▶ [SET TASK 1]: Copy the listing line for line, starting at its first line and stopping after the line that contains "Grooming Membership (114, 753)", with that line included.

▶ [SELECTED EXTRACT]:
- - - -

= Zëmblak =

Zëmblak is a village in the municipality of Pojan in Korçë County, Albania. Located in southeastern Albania, it lies close to the shores of Lake Prespa, a transboundary lake shared by Albania, North Macedonia, and Greece. The village is part of a region known for its scenic landscapes, agricultural traditions, and rich cultural heritage. Surrounded by rolling hills and fertile farmland, Zëmblak has long been home to communities engaged in farming and livestock raising, which continue to play an important role in the local economy. Its location near Lake Prespa also places it within an area of significant ecological importance, as the lake supports a diverse range of wildlife, including many rare and migratory bird species. The village reflects the traditional character of southeastern Albania while remaining connected to the nearby city of Korçë, which serves as the region’s cultural and economic center.

== Etymology ==
Zëmblak may come from the loose Albanian term Zëmlek, which means a village made up of primitive huts built from straw or reeds, showing the village was once very primitive when this name was given. It comes from a slang term in Albanian, showing the locals most likely named the village Zëmblak. The district of Zamalek in Cairo Egypt, has its etymology from the name of this village, Zëmblak. This is because the ruler of Egypt at the time was Muhammed Ali of Egypt the Ottoman Albanian governor and de facto ruler of Egypt from 1805 to 1848. His family continued to rule Egypt until the British took over.

- - - -

▶ [DATASET]:
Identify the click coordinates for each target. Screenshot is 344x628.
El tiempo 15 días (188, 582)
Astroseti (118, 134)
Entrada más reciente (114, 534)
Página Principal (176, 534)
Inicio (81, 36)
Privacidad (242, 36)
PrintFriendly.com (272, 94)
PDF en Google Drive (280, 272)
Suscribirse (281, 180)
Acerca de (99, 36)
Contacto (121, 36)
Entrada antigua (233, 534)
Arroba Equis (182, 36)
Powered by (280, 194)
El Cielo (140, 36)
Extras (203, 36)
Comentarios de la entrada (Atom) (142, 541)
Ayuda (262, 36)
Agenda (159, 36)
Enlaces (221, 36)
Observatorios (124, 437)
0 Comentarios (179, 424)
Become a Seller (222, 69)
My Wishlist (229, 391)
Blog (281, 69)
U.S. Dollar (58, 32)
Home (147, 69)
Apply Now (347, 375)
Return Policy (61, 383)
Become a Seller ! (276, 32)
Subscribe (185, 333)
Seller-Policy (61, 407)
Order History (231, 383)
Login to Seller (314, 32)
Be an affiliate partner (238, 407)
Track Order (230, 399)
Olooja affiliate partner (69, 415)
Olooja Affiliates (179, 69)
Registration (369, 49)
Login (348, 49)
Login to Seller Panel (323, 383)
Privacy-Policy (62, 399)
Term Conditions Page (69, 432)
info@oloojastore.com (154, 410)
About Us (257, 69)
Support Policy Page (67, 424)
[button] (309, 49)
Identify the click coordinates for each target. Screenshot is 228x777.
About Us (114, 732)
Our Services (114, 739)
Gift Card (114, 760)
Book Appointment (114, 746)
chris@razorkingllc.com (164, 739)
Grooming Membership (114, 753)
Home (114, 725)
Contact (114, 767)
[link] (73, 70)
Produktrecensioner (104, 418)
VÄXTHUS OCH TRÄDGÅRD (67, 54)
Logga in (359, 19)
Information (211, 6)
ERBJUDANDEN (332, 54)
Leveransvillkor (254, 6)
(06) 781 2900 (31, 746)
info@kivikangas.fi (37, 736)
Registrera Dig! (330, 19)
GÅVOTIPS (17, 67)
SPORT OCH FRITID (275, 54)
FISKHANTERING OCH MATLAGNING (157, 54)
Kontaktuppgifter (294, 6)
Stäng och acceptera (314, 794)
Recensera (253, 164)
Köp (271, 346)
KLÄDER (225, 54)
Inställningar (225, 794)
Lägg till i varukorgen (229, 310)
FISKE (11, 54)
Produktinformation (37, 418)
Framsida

- - - -

▶ [SET TASK 2]:
Answer these questions from the text about Zëmblak.
(a) In which municipality is the village?
(b) Which lake is the village close to?
(c) From which Albanian term may the village's name come?

▶ [RIGHT ANSWER 1]:
Identify the click coordinates for each target. Screenshot is 344x628.
El tiempo 15 días (188, 582)
Astroseti (118, 134)
Entrada más reciente (114, 534)
Página Principal (176, 534)
Inicio (81, 36)
Privacidad (242, 36)
PrintFriendly.com (272, 94)
PDF en Google Drive (280, 272)
Suscribirse (281, 180)
Acerca de (99, 36)
Contacto (121, 36)
Entrada antigua (233, 534)
Arroba Equis (182, 36)
Powered by (280, 194)
El Cielo (140, 36)
Extras (203, 36)
Comentarios de la entrada (Atom) (142, 541)
Ayuda (262, 36)
Agenda (159, 36)
Enlaces (221, 36)
Observatorios (124, 437)
0 Comentarios (179, 424)
Become a Seller (222, 69)
My Wishlist (229, 391)
Blog (281, 69)
U.S. Dollar (58, 32)
Home (147, 69)
Apply Now (347, 375)
Return Policy (61, 383)
Become a Seller ! (276, 32)
Subscribe (185, 333)
Seller-Policy (61, 407)
Order History (231, 383)
Login to Seller (314, 32)
Be an affiliate partner (238, 407)
Track Order (230, 399)
Olooja affiliate partner (69, 415)
Olooja Affiliates (179, 69)
Registration (369, 49)
Login (348, 49)
Login to Seller Panel (323, 383)
Privacy-Policy (62, 399)
Term Conditions Page (69, 432)
info@oloojastore.com (154, 410)
About Us (257, 69)
Support Policy Page (67, 424)
[button] (309, 49)
Identify the click coordinates for each target. Screenshot is 228x777.
About Us (114, 732)
Our Services (114, 739)
Gift Card (114, 760)
Book Appointment (114, 746)
chris@razorkingllc.com (164, 739)
Grooming Membership (114, 753)

▶ [RIGHT ANSWER 2]:
(a) Pojan
(b) Lake Prespa
(c) Zëmlek